Exactly as they appear below, repeat the lines from the one with "Given: Open the" through the one with "This screenshot has width=642, height=522.". Drop every picture.

============

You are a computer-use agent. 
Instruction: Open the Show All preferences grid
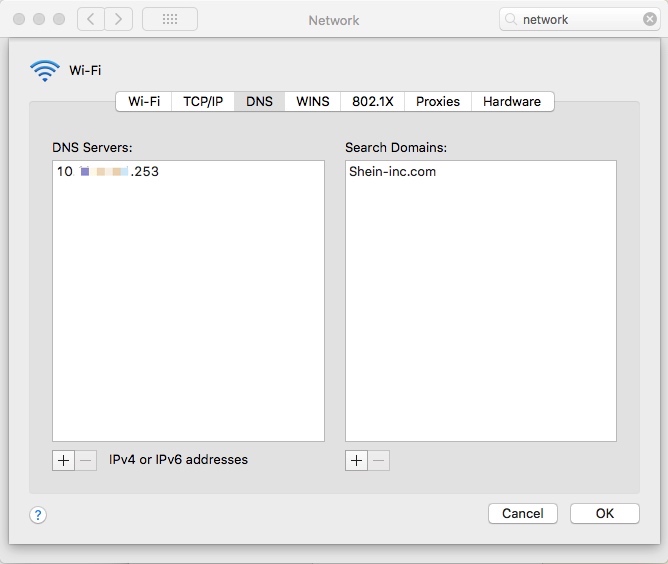[169, 19]
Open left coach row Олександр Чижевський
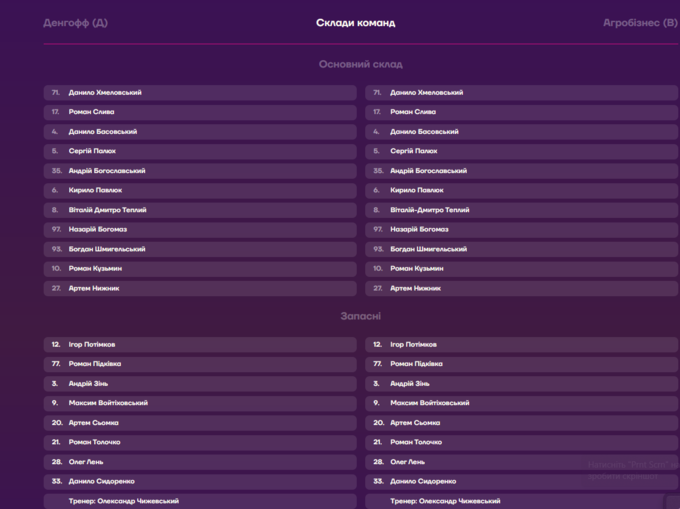680x509 pixels. [199, 501]
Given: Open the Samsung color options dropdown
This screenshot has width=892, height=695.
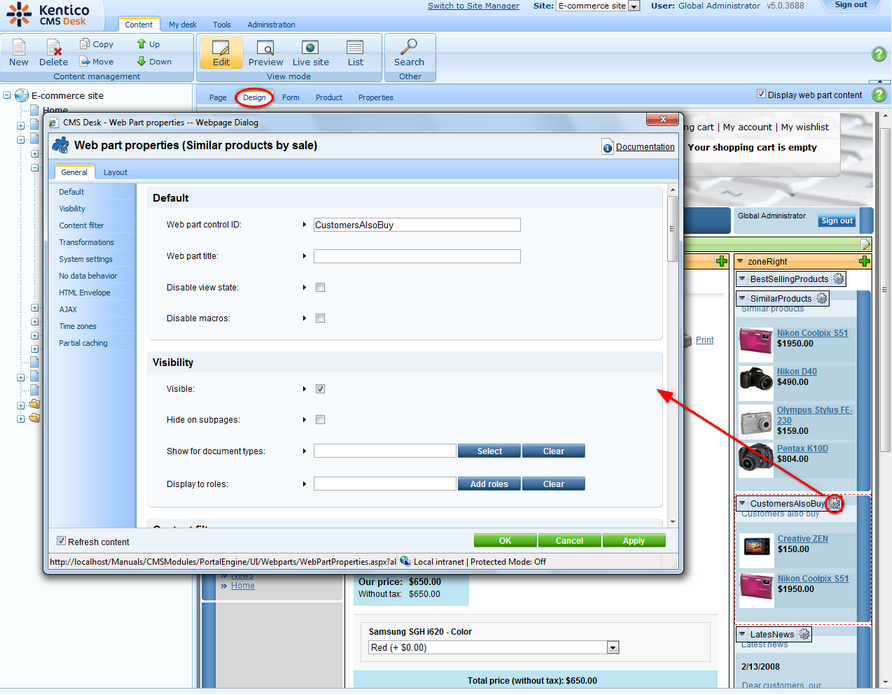Looking at the screenshot, I should pyautogui.click(x=612, y=648).
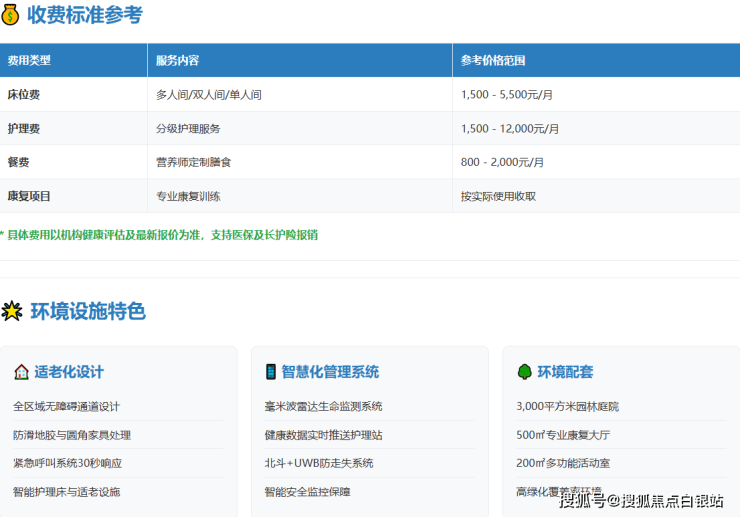Click the 毫米波雷达生命监测系统 list item

pyautogui.click(x=323, y=406)
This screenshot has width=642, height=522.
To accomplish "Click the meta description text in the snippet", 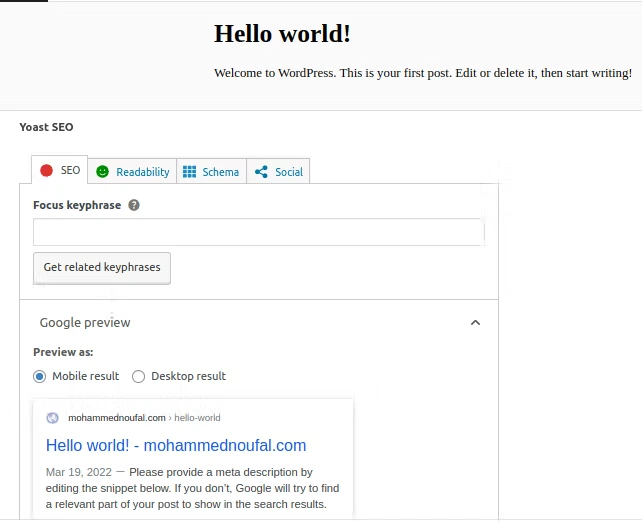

============

◆ Final answer ◆
Given: Open the Samsung color options dropdown
This screenshot has width=892, height=695.
Looking at the screenshot, I should pyautogui.click(x=612, y=648).
Click the 毫米波雷达生命监测系统 list item

pyautogui.click(x=323, y=406)
This screenshot has width=642, height=522.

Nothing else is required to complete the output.